About this task |
Write out the material below exactly, beginning at the line that contains "リ​バ​テ​ィ​ア​イ​ラ​ン​ド​ ​ぷ​っ​く​り​… (420, 915)" and ending with its last line, both ends included; write nothing else.

Records for the exercise |

== Segment start ==

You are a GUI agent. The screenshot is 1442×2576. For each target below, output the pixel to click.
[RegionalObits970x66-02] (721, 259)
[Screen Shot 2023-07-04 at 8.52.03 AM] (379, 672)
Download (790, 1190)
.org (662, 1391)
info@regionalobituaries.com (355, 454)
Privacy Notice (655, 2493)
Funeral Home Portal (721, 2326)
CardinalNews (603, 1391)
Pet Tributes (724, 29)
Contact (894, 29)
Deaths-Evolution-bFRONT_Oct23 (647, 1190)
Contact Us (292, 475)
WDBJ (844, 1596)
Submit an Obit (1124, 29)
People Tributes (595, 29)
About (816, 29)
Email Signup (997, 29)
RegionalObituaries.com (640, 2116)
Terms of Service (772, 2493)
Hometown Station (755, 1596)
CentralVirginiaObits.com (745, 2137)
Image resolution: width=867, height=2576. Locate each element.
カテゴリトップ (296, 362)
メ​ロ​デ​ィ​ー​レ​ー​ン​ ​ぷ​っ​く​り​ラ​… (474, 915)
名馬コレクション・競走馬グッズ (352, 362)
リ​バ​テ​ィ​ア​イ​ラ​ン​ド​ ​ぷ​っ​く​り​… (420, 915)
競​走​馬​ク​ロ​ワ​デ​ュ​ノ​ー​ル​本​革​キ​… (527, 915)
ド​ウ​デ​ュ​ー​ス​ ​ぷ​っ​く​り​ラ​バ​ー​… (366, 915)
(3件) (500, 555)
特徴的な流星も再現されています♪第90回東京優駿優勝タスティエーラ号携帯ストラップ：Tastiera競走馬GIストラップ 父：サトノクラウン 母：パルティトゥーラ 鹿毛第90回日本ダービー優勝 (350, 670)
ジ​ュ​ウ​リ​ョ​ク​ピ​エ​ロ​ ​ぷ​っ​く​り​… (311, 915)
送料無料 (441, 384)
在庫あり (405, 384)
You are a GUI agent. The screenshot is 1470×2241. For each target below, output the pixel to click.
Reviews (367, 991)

== Segment end ==

Answer to this exercise |
リ​バ​テ​ィ​ア​イ​ラ​ン​ド​ ​ぷ​っ​く​り​… (420, 915)
競​走​馬​ク​ロ​ワ​デ​ュ​ノ​ー​ル​本​革​キ​… (527, 915)
ド​ウ​デ​ュ​ー​ス​ ​ぷ​っ​く​り​ラ​バ​ー​… (366, 915)
(3件) (500, 555)
特徴的な流星も再現されています♪第90回東京優駿優勝タスティエーラ号携帯ストラップ：Tastiera競走馬GIストラップ 父：サトノクラウン 母：パルティトゥーラ 鹿毛第90回日本ダービー優勝 (350, 670)
ジ​ュ​ウ​リ​ョ​ク​ピ​エ​ロ​ ​ぷ​っ​く​り​… (311, 915)
送料無料 (441, 384)
在庫あり (405, 384)
You are a GUI agent. The screenshot is 1470×2241. For each target below, output the pixel to click.
Reviews (367, 991)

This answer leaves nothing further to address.